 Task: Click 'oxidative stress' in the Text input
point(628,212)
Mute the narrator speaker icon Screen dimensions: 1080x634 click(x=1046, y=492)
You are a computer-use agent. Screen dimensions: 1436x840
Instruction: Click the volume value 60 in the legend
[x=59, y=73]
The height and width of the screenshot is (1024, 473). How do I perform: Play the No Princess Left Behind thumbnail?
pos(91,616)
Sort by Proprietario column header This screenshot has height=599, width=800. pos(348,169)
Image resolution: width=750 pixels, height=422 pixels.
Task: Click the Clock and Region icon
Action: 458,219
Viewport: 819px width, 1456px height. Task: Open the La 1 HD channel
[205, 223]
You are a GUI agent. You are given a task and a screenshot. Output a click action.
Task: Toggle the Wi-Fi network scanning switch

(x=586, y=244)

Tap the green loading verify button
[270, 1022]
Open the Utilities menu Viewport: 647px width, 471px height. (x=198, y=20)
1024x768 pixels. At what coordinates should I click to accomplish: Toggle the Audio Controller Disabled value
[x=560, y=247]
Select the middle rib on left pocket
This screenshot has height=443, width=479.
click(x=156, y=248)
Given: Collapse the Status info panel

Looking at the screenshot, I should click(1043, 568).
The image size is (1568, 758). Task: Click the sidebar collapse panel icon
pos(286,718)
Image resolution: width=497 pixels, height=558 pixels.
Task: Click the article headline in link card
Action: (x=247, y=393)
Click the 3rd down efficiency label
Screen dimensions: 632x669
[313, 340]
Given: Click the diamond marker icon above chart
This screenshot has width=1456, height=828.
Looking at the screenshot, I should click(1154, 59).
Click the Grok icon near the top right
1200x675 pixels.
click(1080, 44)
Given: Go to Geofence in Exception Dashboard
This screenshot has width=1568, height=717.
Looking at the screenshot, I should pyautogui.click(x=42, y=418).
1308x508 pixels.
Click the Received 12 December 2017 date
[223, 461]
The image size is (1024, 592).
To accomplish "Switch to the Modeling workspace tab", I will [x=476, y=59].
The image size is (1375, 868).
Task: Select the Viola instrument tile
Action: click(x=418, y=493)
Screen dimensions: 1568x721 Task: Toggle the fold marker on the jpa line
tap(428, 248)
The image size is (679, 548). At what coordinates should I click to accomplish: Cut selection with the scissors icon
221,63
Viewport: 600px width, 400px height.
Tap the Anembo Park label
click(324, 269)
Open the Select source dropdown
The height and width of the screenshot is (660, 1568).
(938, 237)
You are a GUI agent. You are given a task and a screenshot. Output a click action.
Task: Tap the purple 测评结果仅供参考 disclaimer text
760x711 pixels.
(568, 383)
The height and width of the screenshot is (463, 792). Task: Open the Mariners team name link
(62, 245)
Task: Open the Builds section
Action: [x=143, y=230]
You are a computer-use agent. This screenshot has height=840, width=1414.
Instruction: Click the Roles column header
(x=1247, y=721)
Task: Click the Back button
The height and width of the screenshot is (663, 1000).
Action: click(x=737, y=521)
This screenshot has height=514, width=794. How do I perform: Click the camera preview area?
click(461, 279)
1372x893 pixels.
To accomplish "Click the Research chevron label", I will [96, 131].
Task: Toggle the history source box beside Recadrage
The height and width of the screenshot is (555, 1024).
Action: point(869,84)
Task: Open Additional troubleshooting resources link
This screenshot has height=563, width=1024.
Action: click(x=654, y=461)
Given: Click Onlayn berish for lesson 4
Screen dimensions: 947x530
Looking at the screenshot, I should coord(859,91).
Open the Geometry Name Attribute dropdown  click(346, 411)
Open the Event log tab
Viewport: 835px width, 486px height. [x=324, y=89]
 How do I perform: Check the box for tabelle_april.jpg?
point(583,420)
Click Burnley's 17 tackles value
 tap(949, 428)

#####

Each line above must be output exactly as it stands.

 Task: Click 'oxidative stress' in the Text input
point(628,212)
Mute the narrator speaker icon Screen dimensions: 1080x634 click(x=1046, y=492)
You are a computer-use agent. Screen dimensions: 1436x840
Instruction: Click the volume value 60 in the legend
[x=59, y=73]
The height and width of the screenshot is (1024, 473). How do I perform: Play the No Princess Left Behind thumbnail?
pos(91,616)
Sort by Proprietario column header This screenshot has height=599, width=800. pos(348,169)
Image resolution: width=750 pixels, height=422 pixels.
Task: Click the Clock and Region icon
Action: 458,219
Viewport: 819px width, 1456px height. Task: Open the La 1 HD channel
[205, 223]
You are a GUI agent. You are given a task and a screenshot. Output a click action.
Task: Toggle the Wi-Fi network scanning switch

(x=586, y=244)

Tap the green loading verify button
[270, 1022]
Open the Utilities menu Viewport: 647px width, 471px height. (x=198, y=20)
1024x768 pixels. At what coordinates should I click to accomplish: Toggle the Audio Controller Disabled value
[x=560, y=247]
Select the middle rib on left pocket
This screenshot has height=443, width=479.
click(x=156, y=248)
Given: Collapse the Status info panel

Looking at the screenshot, I should click(1043, 568).
The image size is (1568, 758). Task: Click the sidebar collapse panel icon
pos(286,718)
Image resolution: width=497 pixels, height=558 pixels.
Task: Click the article headline in link card
Action: (x=247, y=393)
Click the 3rd down efficiency label
Screen dimensions: 632x669
[313, 340]
Given: Click the diamond marker icon above chart
This screenshot has width=1456, height=828.
Looking at the screenshot, I should click(1154, 59).
Click the Grok icon near the top right
1200x675 pixels.
click(1080, 44)
Given: Go to Geofence in Exception Dashboard
This screenshot has width=1568, height=717.
Looking at the screenshot, I should pyautogui.click(x=42, y=418).
1308x508 pixels.
Click the Received 12 December 2017 date
[223, 461]
The image size is (1024, 592).
To accomplish "Switch to the Modeling workspace tab", I will [x=476, y=59].
The image size is (1375, 868).
Task: Select the Viola instrument tile
Action: click(x=418, y=493)
Screen dimensions: 1568x721 Task: Toggle the fold marker on the jpa line
tap(428, 248)
The image size is (679, 548). At what coordinates should I click to accomplish: Cut selection with the scissors icon
221,63
Viewport: 600px width, 400px height.
Tap the Anembo Park label
click(324, 269)
Open the Select source dropdown
The height and width of the screenshot is (660, 1568).
(938, 237)
You are a GUI agent. You are given a task and a screenshot. Output a click action.
Task: Tap the purple 测评结果仅供参考 disclaimer text
760x711 pixels.
(568, 383)
The height and width of the screenshot is (463, 792). Task: Open the Mariners team name link
(62, 245)
Task: Open the Builds section
Action: [x=143, y=230]
You are a computer-use agent. This screenshot has height=840, width=1414.
Instruction: Click the Roles column header
(x=1247, y=721)
Task: Click the Back button
The height and width of the screenshot is (663, 1000).
Action: click(x=737, y=521)
This screenshot has height=514, width=794. How do I perform: Click the camera preview area?
click(461, 279)
1372x893 pixels.
To accomplish "Click the Research chevron label", I will [96, 131].
Task: Toggle the history source box beside Recadrage
The height and width of the screenshot is (555, 1024).
Action: point(869,84)
Task: Open Additional troubleshooting resources link
This screenshot has height=563, width=1024.
Action: click(x=654, y=461)
Given: Click Onlayn berish for lesson 4
Screen dimensions: 947x530
Looking at the screenshot, I should coord(859,91).
Open the Geometry Name Attribute dropdown  click(346, 411)
Open the Event log tab
Viewport: 835px width, 486px height. [x=324, y=89]
 How do I perform: Check the box for tabelle_april.jpg?
point(583,420)
Click Burnley's 17 tackles value
 tap(949, 428)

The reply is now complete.